-- MATERIAL FOR THE TASK start --

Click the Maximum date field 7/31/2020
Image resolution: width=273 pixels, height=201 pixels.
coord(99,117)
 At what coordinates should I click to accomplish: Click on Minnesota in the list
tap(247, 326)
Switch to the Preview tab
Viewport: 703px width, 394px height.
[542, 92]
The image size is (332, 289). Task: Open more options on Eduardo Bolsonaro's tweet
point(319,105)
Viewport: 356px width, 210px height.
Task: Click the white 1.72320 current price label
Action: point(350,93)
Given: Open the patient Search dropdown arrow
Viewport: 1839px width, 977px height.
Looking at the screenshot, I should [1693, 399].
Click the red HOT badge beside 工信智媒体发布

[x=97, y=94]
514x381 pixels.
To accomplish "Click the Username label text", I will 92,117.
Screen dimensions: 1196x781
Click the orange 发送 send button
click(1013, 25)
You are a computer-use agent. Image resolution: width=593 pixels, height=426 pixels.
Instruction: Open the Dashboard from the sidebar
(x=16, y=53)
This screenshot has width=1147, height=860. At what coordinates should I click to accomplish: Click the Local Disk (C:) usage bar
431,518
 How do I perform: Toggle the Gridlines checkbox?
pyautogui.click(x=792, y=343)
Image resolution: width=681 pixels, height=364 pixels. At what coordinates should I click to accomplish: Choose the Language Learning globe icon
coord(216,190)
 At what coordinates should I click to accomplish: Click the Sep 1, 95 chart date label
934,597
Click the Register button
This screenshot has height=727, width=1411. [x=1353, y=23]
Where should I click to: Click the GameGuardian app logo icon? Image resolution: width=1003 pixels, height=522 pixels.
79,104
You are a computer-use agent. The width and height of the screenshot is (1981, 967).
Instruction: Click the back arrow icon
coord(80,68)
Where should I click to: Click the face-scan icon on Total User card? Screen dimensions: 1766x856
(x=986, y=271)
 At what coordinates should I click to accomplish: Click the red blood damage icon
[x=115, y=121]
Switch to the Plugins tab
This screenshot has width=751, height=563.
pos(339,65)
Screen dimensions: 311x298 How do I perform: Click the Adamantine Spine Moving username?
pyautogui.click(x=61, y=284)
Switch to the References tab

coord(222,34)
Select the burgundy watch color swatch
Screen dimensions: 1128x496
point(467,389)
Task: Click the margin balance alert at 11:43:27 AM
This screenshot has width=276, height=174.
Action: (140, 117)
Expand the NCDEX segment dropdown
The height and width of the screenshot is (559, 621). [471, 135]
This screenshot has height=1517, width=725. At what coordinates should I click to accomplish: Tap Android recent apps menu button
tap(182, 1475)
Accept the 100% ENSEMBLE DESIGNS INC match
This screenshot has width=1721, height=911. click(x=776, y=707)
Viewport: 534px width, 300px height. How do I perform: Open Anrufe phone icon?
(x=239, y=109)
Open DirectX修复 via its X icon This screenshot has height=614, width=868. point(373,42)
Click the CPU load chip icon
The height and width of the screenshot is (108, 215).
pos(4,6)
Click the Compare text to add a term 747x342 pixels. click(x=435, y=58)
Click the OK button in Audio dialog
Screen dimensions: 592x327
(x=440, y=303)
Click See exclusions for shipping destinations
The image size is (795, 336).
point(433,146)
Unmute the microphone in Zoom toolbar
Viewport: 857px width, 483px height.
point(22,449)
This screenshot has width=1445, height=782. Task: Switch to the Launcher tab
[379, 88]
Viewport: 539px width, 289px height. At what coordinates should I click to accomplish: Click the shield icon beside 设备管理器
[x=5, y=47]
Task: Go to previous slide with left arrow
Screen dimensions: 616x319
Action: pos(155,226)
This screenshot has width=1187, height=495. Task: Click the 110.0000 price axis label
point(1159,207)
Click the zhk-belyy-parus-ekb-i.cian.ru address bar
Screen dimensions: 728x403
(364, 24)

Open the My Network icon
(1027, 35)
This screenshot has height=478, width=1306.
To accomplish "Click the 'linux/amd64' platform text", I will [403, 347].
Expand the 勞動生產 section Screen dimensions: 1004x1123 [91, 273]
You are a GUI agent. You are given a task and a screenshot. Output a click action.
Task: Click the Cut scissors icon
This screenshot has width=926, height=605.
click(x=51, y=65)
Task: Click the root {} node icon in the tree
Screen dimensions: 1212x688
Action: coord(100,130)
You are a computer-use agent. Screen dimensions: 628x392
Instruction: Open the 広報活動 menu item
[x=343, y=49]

-- MATERIAL FOR THE TASK end --

■ **AIM OF THE TASK**: Rewrite each line of the data above as one string in a JSON list, keeping the original order and leaving out blank lines.

■ **OUTPUT OF THE EXERCISE**:
[
  "Click the Maximum date field 7/31/2020",
  "Image resolution: width=273 pixels, height=201 pixels.",
  "coord(99,117)",
  " At what coordinates should I click to accomplish: Click on Minnesota in the list",
  "tap(247, 326)",
  "Switch to the Preview tab",
  "Viewport: 703px width, 394px height.",
  "[542, 92]",
  "The image size is (332, 289). Task: Open more options on Eduardo Bolsonaro's tweet",
  "point(319,105)",
  "Viewport: 356px width, 210px height.",
  "Task: Click the white 1.72320 current price label",
  "Action: point(350,93)",
  "Given: Open the patient Search dropdown arrow",
  "Viewport: 1839px width, 977px height.",
  "Looking at the screenshot, I should [1693, 399].",
  "Click the red HOT badge beside 工信智媒体发布",
  "[x=97, y=94]",
  "514x381 pixels.",
  "To accomplish \"Click the Username label text\", I will 92,117.",
  "Screen dimensions: 1196x781",
  "Click the orange 发送 send button",
  "click(1013, 25)",
  "You are a computer-use agent. Image resolution: width=593 pixels, height=426 pixels.",
  "Instruction: Open the Dashboard from the sidebar",
  "(x=16, y=53)",
  "This screenshot has width=1147, height=860. At what coordinates should I click to accomplish: Click the Local Disk (C:) usage bar",
  "431,518",
  " How do I perform: Toggle the Gridlines checkbox?",
  "pyautogui.click(x=792, y=343)",
  "Image resolution: width=681 pixels, height=364 pixels. At what coordinates should I click to accomplish: Choose the Language Learning globe icon",
  "coord(216,190)",
  " At what coordinates should I click to accomplish: Click the Sep 1, 95 chart date label",
  "934,597",
  "Click the Register button",
  "This screenshot has height=727, width=1411. [x=1353, y=23]",
  "Where should I click to: Click the GameGuardian app logo icon? Image resolution: width=1003 pixels, height=522 pixels.",
  "79,104",
  "You are a computer-use agent. The width and height of the screenshot is (1981, 967).",
  "Instruction: Click the back arrow icon",
  "coord(80,68)",
  "Where should I click to: Click the face-scan icon on Total User card? Screen dimensions: 1766x856",
  "(x=986, y=271)",
  " At what coordinates should I click to accomplish: Click the red blood damage icon",
  "[x=115, y=121]",
  "Switch to the Plugins tab",
  "This screenshot has width=751, height=563.",
  "pos(339,65)",
  "Screen dimensions: 311x298 How do I perform: Click the Adamantine Spine Moving username?",
  "pyautogui.click(x=61, y=284)",
  "Switch to the References tab",
  "coord(222,34)",
  "Select the burgundy watch color swatch",
  "Screen dimensions: 1128x496",
  "point(467,389)",
  "Task: Click the margin balance alert at 11:43:27 AM",
  "This screenshot has width=276, height=174.",
  "Action: (140, 117)",
  "Expand the NCDEX segment dropdown",
  "The height and width of the screenshot is (559, 621). [471, 135]",
  "This screenshot has height=1517, width=725. At what coordinates should I click to accomplish: Tap Android recent apps menu button",
  "tap(182, 1475)",
  "Accept the 100% ENSEMBLE DESIGNS INC match",
  "This screenshot has width=1721, height=911. click(x=776, y=707)",
  "Viewport: 534px width, 300px height. How do I perform: Open Anrufe phone icon?",
  "(x=239, y=109)",
  "Open DirectX修复 via its X icon This screenshot has height=614, width=868. point(373,42)",
  "Click the CPU load chip icon",
  "The height and width of the screenshot is (108, 215).",
  "pos(4,6)",
  "Click the Compare text to add a term 747x342 pixels. click(x=435, y=58)",
  "Click the OK button in Audio dialog",
  "Screen dimensions: 592x327",
  "(x=440, y=303)",
  "Click See exclusions for shipping destinations",
  "The image size is (795, 336).",
  "point(433,146)",
  "Unmute the microphone in Zoom toolbar",
  "Viewport: 857px width, 483px height.",
  "point(22,449)",
  "This screenshot has width=1445, height=782. Task: Switch to the Launcher tab",
  "[379, 88]",
  "Viewport: 539px width, 289px height. At what coordinates should I click to accomplish: Click the shield icon beside 设备管理器",
  "[x=5, y=47]",
  "Task: Go to previous slide with left arrow",
  "Screen dimensions: 616x319",
  "Action: pos(155,226)",
  "This screenshot has width=1187, height=495. Task: Click the 110.0000 price axis label",
  "point(1159,207)",
  "Click the zhk-belyy-parus-ekb-i.cian.ru address bar",
  "Screen dimensions: 728x403",
  "(364, 24)",
  "Open the My Network icon",
  "(1027, 35)",
  "This screenshot has height=478, width=1306.",
  "To accomplish \"Click the 'linux/amd64' platform text\", I will [403, 347].",
  "Expand the 勞動生產 section Screen dimensions: 1004x1123 [91, 273]",
  "You are a GUI agent. You are given a task and a screenshot. Output a click action.",
  "Task: Click the Cut scissors icon",
  "This screenshot has width=926, height=605.",
  "click(x=51, y=65)",
  "Task: Click the root {} node icon in the tree",
  "Screen dimensions: 1212x688",
  "Action: coord(100,130)",
  "You are a computer-use agent. Screen dimensions: 628x392",
  "Instruction: Open the 広報活動 menu item",
  "[x=343, y=49]"
]